The Committee requests the seven (7) positions outlined in my letter of November 21, 1939 be increased to $190.00 per month and reimbursed for wage loss suffered from June 16, 1938 when abolishment of yardmaster's positions took place.
We do not assume that the Committee in writing this letter was asking for increased pay for the men because they had become yardmasters, for to have done so would have been to join with the Carrier in action which would have been in effect a violation of the agreement of the Carrier with the yardmasters. What this letter was in effect asking for was an increase in pay for extra work which came within the scope of the clerks' agreement. The provisions of Rule 9 surely do not apply to any work outside the agreement. And we think it is also important to note that this letter makes no complaint that the clerks' duties were being ,performed by the yardmasters. The attitude which the Committee took at the time when this letter was written is inconsistent with its view with respect to the present claim.
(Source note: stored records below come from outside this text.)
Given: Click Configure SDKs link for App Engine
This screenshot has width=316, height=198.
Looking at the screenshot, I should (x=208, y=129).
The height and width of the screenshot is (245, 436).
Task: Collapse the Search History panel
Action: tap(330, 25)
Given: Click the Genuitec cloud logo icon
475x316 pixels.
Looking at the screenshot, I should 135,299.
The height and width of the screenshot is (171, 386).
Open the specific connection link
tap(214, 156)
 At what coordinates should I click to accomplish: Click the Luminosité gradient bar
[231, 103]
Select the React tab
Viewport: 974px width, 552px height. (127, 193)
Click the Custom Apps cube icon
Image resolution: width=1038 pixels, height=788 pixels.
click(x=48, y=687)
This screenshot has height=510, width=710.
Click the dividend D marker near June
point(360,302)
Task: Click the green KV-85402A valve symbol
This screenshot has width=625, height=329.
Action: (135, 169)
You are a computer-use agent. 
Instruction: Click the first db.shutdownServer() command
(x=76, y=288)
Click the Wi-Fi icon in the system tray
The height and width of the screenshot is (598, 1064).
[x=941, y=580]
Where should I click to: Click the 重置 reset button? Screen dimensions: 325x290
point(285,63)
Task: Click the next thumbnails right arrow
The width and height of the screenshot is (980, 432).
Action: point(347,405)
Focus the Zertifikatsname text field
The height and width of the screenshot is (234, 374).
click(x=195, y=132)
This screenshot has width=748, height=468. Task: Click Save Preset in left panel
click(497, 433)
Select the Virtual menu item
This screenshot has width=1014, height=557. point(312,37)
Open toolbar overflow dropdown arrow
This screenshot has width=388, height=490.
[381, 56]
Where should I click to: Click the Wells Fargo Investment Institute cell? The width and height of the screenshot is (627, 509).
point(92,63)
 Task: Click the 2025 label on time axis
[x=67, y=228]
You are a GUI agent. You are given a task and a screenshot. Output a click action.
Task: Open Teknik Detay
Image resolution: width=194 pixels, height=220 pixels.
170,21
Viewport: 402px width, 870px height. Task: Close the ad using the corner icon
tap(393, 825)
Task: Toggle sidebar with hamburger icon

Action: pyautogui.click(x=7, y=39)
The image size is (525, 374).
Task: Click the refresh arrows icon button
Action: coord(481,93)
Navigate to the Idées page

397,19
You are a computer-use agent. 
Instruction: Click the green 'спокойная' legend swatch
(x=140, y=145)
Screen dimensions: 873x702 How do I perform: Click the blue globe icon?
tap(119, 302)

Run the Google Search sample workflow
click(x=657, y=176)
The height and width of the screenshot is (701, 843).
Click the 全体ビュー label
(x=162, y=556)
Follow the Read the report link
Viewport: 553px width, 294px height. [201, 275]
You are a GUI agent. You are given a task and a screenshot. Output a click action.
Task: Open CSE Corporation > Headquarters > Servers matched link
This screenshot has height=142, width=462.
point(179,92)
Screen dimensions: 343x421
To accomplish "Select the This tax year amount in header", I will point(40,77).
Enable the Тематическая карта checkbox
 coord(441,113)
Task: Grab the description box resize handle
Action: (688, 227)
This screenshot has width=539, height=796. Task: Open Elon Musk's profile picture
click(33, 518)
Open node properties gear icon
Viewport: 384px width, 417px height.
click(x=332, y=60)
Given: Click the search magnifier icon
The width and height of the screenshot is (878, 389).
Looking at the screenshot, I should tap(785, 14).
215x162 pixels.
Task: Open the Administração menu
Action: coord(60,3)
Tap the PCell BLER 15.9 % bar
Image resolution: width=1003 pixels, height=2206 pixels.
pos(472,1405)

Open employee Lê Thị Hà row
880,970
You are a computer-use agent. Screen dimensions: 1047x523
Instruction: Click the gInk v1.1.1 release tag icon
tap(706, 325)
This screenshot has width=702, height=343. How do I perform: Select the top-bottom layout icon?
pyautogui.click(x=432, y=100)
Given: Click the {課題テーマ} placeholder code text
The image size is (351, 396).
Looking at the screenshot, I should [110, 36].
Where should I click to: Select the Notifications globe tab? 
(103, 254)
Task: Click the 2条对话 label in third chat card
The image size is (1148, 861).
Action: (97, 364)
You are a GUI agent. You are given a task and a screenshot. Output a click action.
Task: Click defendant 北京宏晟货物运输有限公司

FINDINGS: The Third division of the Adjustment Board, after giving the parties to this dispute due notice of hearing thereon, and upon the whole record and all the evidence, finds and holds:
That the carrier and the employes involved in this dispute are respectively carrier and employes within the meaning of the Railway Labor Act, as approved June 21, 1934;
That this Division of the Adjustment Board has jurisdiction over the dispute involved herein;
That the Committee has failed to establish that the agreement has been violated as claimed.